En ces temps où l'on parle beaucoup de l'Afghanistan, je porte à la connaissance de mes lecteurs l'évocation de Massoud par le Général Philippe Morillon, députée européen UDF-MoDem :

7 juin 2000. Premiers pas sur le sol Afghan. Je réponds à l'appel du Commandant Ahmad Shah Massoud qui, depuis la Vallée du Panshir, où il dirige la résistance au régime barbare et fondamentaliste des talibans, nous a demandé de nous rendre auprès de lui pour y être informé des conditions qui règnent dans son pays et des perspectives de solution du conflit qui s'y déroule.

Cette invitation est adressée au député européen que je suis, mais aussi au général français dont il n'avait pas oublié les prises de position à Sarajevo - alors que lui-même se trouvait confronté au drame de la guerre civile dans Kaboul.

Elle s'accompagne d'une invitation semblable destinée à des représentants de l'Assemblée Nationale française et du Sénat belge.

J'en suis touché à double titre. D'abord par la découverte que l'Europe, attendue par l'ensemble du continent africain et des pays en voie de développement, rayonne aussi dans cette Asie Centrale destinée à prendre sur la scène mondiale une place de plus en plus importante. Ensuite, par le constat que Massoud, légende vivante, puisse avoir retenu quelque chose de mon histoire personnelle.

Dès notre première rencontre, Massoud se révèle bien différent du chef de guerre que de nombreux "faiseurs d'opinion" ont si injustement qualifié de "seigneur de la guerre". Massoud rayonne. Par son charisme. Par son intelligence. Par la beauté de son âme. De fait, il suffit de le voir au contact de ses hommes : aucun doute, c'est un chef aimé et respecté. Je découvre un homme profondément attaché à ses racines, à son peuple, à son pays pour lequel il se bat afin d'y rétablir la paix, la liberté et la démocratie. Massoud est un homme de paix.

Le message de Massoud est clair. Il ne peut y avoir de solution militaire au conflit qui déchire son pays. Il ne peut y avoir qu'une solution politique.

Le régime des Talibans tient grâce au soutien du Pakistan qui, animé par des ambitions panislamistes, a installé les talibans au pouvoir et a infiltré le pays. L'Afghanistan, où réside Ben Laden, est devenu la base d'Al Quaida et le terrorisme islamiste représente une menace réelle pour l'Occident.

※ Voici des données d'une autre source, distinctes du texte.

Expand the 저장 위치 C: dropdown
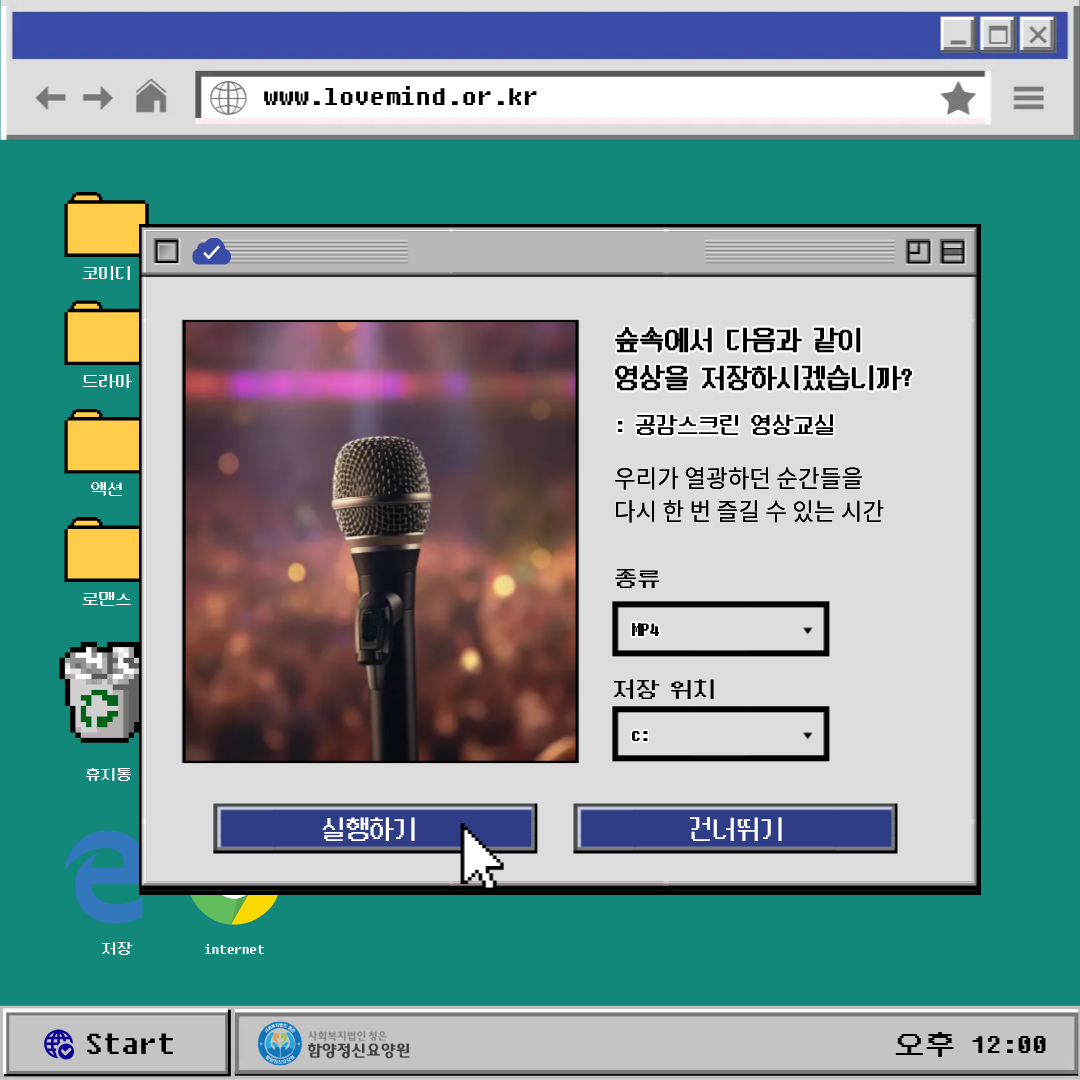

Le peuple afghan, acculé sous les souffrances qui lui sont infligées par le régime moyenâgeux et fondamentaliste dirigé par le Mollah Omar, n'aspire qu'à la liberté.

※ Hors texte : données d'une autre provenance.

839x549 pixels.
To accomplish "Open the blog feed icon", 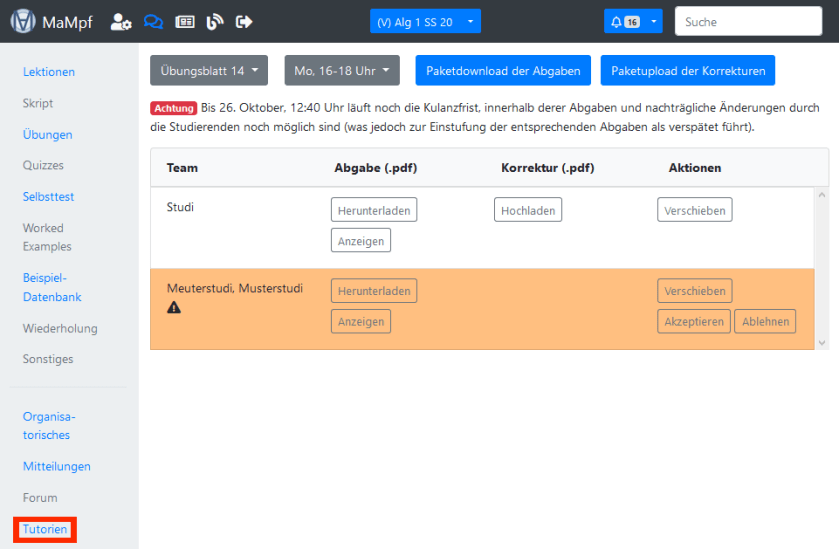I will [x=214, y=22].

Il suffirait que la Communauté internationale, et l'Europe en particulier, face pression sur le Pakistan afin qu'il cesse son ingérence en Afghanistan pour que le régime des talibans, dépourvu de soutien populaire, tombe.

Convaincu, je reviens au Parlement européen, décidé à y délivrer le message de Massoud et à faire "bouger" l'Europe.

Articles de presse, nombreuses résolutions et interventions en plénière, venue officielle de Massoud au Parlement européen en avril 2001. J'ai le soutien de la majorité du Parlement européen derrière moi.

Malheureusement l'Europe politique n'existe pas. Bien sûr, le Parlement peut soulever des urgences en plénière, rédiger des rapports d'initiatives, déposer des questions écrites ou orales, mais les affaires étrangères appartiennent au domaine intergouvernemental. Cela signifie que pour pouvoir agir en tant que telle sur la scène internationale l'Europe doit préalablement obtenir l'accord unanime des Etats. Or à cette époque, hélas, la majeure partie des gouvernements européens, partisans de la realpolitik, estiment que "Massoud et Talibans, c'est blanc bonnet et bonnet blanc".

Le 3 septembre 2001 Massoud est assassiné. Le 11 septembre des avions civils pris en otage par des terroristes fondamentalistes s'abattent sur le World Trade Center et sur le Pentagone.

Vous connaissez la suite : sursaut de la communauté internationale, intervention militaire et renversement du régime des talibans.

L'Afghanistan, aujourd'hui dirigée par le Président Karzaï, a fait le choix de la réconciliation, de la paix, de la stabilité et de l'Etat de droit. Il est plus que jamais du devoir et de l'intérêt de l'Union européenne d'aider le peuple afghan à progresser sur cette voie, de l'aider à chasser les démons du passé et à se tourner vers l'avenir en s'arrimant à la démocratie.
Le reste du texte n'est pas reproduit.